3.3    Bij uitzondering kan hierover anders worden geoordeeld, doch uitsluitend indien en voor zover mocht blijken dat bij de behandeling van het hoger beroep geen sprake is geweest van een eerlijk proces doordat een fundamenteel rechtsbeginsel is geschonden. Deze uitzondering is echter volgens vaste rechtspraak van dit hof beperkt tot die gevallen waarin een verweerder aan wie een tuchtrechtelijke maatregel is opgelegd, een beroep kan doen op schending van fundamentele rechtsbeginselen. Dat betekent dat in een dergelijk geval alleen door een advocaat herziening van een beslissing van het hof kan worden gevraagd en niet door een klaagster zoals in het onderhavige geval.

3.4    Uit het herzieningsverzoek en uit de onder 2.2 genoemde brieven blijkt dat verzoekster het kennelijk niet eens is met de beslissing van het hof van 24 augustus 2015, doch daarvoor is het rechtsmiddel van herziening niet gegeven.

3.5    Het voorgaande betekent dat het onderhavige verzoek niet in behandeling kan worden genomen en dat verzoekster in haar verzoek niet-ontvankelijk dient te worden verklaard.

    BESLISSING

Het Hof van Discipline:

verklaart verzoekster niet-ontvankelijk in haar verzoek tot herziening van de beslissing van het Hof van Discipline van 24 augustus 2015, gewezen onder nummer 7477.

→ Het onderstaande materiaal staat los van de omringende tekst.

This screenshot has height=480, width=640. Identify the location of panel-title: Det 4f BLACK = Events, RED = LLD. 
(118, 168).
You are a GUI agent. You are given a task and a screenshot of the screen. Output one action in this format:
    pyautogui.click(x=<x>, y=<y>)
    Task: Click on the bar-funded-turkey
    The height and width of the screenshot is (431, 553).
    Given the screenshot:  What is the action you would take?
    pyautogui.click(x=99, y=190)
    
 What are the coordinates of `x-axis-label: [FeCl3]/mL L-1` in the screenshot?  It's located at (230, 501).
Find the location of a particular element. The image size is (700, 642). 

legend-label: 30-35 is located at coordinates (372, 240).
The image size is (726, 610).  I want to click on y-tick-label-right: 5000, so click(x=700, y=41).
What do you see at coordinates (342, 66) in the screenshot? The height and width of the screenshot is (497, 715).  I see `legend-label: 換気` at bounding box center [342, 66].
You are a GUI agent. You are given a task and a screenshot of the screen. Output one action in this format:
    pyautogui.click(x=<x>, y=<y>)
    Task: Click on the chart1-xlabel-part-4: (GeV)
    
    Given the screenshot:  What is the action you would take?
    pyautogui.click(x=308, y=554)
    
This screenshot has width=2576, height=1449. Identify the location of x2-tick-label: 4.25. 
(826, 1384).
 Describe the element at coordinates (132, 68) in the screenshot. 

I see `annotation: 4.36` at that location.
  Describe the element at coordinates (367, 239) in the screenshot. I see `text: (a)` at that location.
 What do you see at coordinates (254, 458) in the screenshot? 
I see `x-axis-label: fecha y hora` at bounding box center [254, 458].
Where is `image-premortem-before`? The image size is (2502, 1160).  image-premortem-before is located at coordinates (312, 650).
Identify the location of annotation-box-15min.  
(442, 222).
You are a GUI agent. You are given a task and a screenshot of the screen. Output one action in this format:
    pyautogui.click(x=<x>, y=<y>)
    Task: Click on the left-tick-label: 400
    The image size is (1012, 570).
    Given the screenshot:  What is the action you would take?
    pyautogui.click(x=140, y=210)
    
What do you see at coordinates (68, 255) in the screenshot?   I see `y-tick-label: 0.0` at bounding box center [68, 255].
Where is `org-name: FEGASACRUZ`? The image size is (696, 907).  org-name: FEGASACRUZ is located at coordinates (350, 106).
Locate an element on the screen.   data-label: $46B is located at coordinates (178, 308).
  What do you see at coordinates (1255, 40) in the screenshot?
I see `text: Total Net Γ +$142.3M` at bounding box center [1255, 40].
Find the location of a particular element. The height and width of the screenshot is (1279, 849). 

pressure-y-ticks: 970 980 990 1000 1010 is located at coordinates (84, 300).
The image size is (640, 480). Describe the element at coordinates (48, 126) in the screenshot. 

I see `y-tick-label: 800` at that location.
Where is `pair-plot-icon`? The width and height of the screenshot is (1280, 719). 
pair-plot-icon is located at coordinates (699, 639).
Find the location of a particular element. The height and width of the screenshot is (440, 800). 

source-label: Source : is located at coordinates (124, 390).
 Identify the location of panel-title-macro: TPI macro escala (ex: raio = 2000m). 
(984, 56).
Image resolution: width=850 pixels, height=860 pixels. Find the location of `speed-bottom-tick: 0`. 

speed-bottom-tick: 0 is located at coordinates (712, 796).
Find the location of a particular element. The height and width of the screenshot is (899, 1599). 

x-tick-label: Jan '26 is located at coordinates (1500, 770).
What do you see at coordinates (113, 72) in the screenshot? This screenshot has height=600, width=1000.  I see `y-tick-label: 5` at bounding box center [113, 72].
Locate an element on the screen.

Aldus gewezen door mr. G.J. Driessen-Poortvliet, voorzitter, mrs. G.W.S. de Groot, A.R. Sturhoofd, F.A.M. Knüppe en I.P.A. van Heijst, leden, in tegenwoordigheid van mr. A.N. Kikkert, griffier, en in het openbaar uitgesproken op 12 februari 2016.

griffier    voorzitter                          

De beslissing is verzonden op 12 februari 2016.